(Work to be completed): Exactly the lines starting at the line containing "Baccalaureate Service (744, 630)" and ending at the line containing "[YouTube] (1731, 1482)" are to be written out from the listing below, both included.

(Records supplied):
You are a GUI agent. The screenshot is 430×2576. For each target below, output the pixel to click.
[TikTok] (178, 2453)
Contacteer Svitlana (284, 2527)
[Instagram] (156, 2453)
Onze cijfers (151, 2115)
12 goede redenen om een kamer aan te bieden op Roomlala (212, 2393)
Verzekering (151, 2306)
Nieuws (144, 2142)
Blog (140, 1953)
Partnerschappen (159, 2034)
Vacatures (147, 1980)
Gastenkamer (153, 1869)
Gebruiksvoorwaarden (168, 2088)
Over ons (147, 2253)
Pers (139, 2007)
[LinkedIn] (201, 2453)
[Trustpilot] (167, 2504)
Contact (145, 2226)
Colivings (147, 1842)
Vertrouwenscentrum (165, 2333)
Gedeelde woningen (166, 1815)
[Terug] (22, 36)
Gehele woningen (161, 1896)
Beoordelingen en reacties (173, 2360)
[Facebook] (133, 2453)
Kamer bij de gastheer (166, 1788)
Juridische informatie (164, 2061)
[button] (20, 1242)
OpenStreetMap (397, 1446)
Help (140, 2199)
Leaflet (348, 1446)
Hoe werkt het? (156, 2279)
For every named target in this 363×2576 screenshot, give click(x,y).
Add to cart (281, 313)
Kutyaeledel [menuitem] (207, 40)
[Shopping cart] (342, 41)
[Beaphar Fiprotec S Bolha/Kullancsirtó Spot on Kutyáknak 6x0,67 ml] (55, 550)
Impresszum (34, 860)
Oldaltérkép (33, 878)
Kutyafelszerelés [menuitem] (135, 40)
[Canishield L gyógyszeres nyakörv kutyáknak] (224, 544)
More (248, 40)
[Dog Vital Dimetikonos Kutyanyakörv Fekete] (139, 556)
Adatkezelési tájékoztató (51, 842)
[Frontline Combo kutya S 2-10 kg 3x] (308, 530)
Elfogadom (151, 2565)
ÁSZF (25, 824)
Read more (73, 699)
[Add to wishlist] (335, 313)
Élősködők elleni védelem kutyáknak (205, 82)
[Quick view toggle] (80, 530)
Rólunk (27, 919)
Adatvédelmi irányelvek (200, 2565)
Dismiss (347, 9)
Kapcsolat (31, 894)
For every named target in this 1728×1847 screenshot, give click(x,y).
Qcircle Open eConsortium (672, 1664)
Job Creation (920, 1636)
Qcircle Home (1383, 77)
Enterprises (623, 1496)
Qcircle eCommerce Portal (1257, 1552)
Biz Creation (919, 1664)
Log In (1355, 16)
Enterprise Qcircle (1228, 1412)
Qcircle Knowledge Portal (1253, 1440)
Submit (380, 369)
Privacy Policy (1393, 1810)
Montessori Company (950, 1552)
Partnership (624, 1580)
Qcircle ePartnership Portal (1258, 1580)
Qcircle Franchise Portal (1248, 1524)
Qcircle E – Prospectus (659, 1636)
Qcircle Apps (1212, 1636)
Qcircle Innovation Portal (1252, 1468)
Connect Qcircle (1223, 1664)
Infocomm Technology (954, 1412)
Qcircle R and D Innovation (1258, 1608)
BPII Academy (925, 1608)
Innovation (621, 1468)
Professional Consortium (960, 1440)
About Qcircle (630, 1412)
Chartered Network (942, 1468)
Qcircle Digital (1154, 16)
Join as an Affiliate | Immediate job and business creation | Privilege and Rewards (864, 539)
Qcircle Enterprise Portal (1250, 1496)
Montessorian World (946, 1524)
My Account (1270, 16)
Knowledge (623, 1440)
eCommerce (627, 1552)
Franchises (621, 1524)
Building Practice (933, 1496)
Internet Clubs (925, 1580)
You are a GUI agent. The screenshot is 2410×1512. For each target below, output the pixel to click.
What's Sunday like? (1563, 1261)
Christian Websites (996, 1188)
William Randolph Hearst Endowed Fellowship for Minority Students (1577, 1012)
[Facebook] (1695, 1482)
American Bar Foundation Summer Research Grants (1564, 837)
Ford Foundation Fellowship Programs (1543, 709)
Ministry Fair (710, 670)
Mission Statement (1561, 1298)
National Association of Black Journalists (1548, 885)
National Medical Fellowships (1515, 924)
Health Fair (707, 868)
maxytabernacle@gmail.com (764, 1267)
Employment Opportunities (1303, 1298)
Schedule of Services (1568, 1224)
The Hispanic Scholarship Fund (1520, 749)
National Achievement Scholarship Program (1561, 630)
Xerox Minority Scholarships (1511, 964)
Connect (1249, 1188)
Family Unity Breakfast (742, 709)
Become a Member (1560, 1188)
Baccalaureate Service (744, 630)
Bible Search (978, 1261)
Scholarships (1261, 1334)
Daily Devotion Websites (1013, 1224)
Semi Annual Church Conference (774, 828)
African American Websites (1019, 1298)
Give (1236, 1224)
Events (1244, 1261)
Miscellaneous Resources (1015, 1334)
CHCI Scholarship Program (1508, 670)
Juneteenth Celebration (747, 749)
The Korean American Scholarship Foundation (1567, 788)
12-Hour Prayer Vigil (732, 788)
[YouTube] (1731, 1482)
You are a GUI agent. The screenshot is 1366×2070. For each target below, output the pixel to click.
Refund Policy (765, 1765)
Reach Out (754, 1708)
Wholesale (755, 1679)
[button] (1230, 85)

(Exercise answer):
Baccalaureate Service (744, 630)
Bible Search (978, 1261)
Scholarships (1261, 1334)
Daily Devotion Websites (1013, 1224)
Semi Annual Church Conference (774, 828)
African American Websites (1019, 1298)
Give (1236, 1224)
Events (1244, 1261)
Miscellaneous Resources (1015, 1334)
CHCI Scholarship Program (1508, 670)
Juneteenth Celebration (747, 749)
The Korean American Scholarship Foundation (1567, 788)
12-Hour Prayer Vigil (732, 788)
[YouTube] (1731, 1482)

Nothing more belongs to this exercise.